Consigne: Prolongez le texte sur le vieux cimetière d’Oloron en reprenant juste après sa dernière ligne.

Entre midi et deux : le vieux cimetière d’Oloron
C’est tout en haut du quartier de Sainte-Croix, celui qui fut le quartier espagnol autrefois. Je fus gentiment accompagné car j’avais manifesté le désir de voir la tombe de Jules Supervielle, poète que j’aime beaucoup. Le cimetière est divisé en deux grands carrés, c’est dans le second que l’on trouve la tombe de l’écrivain, quelque peu isolée des autres par un ovale d’herbe et de fleurs. Il est enterré là avec sa femme. Mais je voulais surtout voir la tombe de sa mère et c’est dans le premier carré que l’on trouve la plaque familiale signalant que furent enterrés là, en 1884, son père et sa mère. (Ils moururent ensemble accidentellement empoisonnés par une eau de mauvaise qualité, leur enfant venait de naître la même année, à Montevideo, en Uruguay, où les frères Supervielle avaient créé une banque.) Voici le poème (que je lisais, et dont je me souvenais encore aujourd’hui d’expressions qui m’avaient frappé, comme – je ferme les yeux – « cigales de cuivre, serpent de bronze… » je crois, voici le poème) :

Le portrait

Mère, je sais très mal comme l’on cherche les morts,
Je m’égare dans mon âme, ses visages escarpés,
Les ronces et ses regards.
Aide-moi à revenir
De mes horizons qu’aspirent des lèvres vertigineuses,
Aide-moi à être immobile,
Tant de gestes nous séparent, tant de lévriers cruels !
Que je penche sur la source où se forme ton silence
Dans un reflet de feuillage que ton âme fait trembler.
Ah ! sur ta photographie
Je ne puis pas même voir de quel côté souffle ton regard.
Nous nous en allons pourtant, ton portrait avec moi-même,
Si condamnés l’un à l’autre
Que notre pays est semblable
Dans ce pays clandestin
Où nul ne passe que nous.
Nous montons bizarrement les côtes et les montagnes
Et jouons dans les descentes comme des blessés sans mains.
Un cierge coule chaque nuit, gicle à la face de l’aurore,
L’aurore qui tous les jours sort des draps lourds de la mort,
A demi asphyxiée,
Tardant à se reconnaître.

Je te parle durement, ma mère ;
Je parle durement aux morts parce qu’il faut leur parler dur,
Debout sur des toits glissants,
Les deux mains en porte-voix et sur un ton courroucé,
Pour dominer le silence assourdissant
Qui voudrait nous séparer, nous les morts et les vivants.
J’ai de toi quelques bijoux comme des fragments de l’hiver
Qui descendent les rivières,
Ce bracelet fut de toi qui brille en la nuit d’un coffre
En cette nuit écrasée où le croissant de la lune
Tente en vain de se lever
Et recommence toujours, prisonnier de l’impossible.

J’ai été toi si fortement, moi qui le suis si faiblement,
Et si rivés tous les deux que nous eussions dû mourir ensemble,
Comme deux matelots mi-noyés, s’empêchant l’un l’autre de nager,
Se donnant des coups de pied dans les profondeurs de l’Atlantique
Où commencent les poissons aveugles
Et les horizons verticaux.

Données disponibles:

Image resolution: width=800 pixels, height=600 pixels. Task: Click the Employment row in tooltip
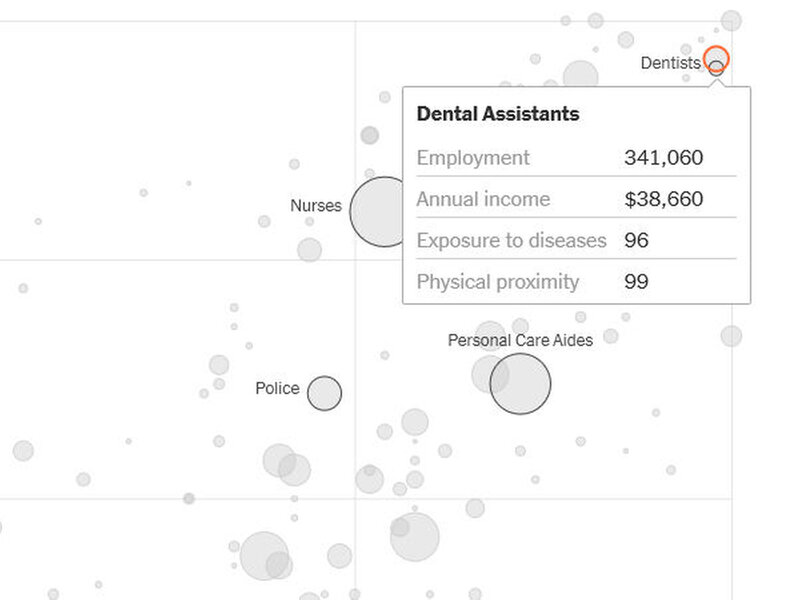click(x=577, y=158)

Réponse ci-dessous:
Parce que tu as été moi
Je puis regarder un jardin sans penser à autre chose,
Choisir parmi mes regards,
M’en aller à ma rencontre.
Peut-être reste-t-il encore
Un ongle de tes mains parmi les ongles de mes mains,
Un de tes cils mêlé aux miens ;
Un de tes battements s’égare-t-il parmi les battements de mon cœur,
Je le reconnais entre tous
Et je sais le retenir.

Mais ton cœur bat-il encore ? Tu n’as plus besoin de cœur,
Tu vis séparée de toi comme si tu étais ta propre sœur,
Ma morte de vingt-huit ans,
Me regardant de trois-quarts,
Avec l’âme en équilibre et pleine de retenue.
Tu porte la même robe que rien n’usera plus,
Elle est entrée dans l’éternité avec beaucoup de douceur
Et change parfois de couleur, mais je suis seul à savoir.

Cigales cuivre, lions de bronze, vipères d’argile,
C’est ici que rien ne respire !
Le souffle de mon mensonge
Est seul à vivre alentour.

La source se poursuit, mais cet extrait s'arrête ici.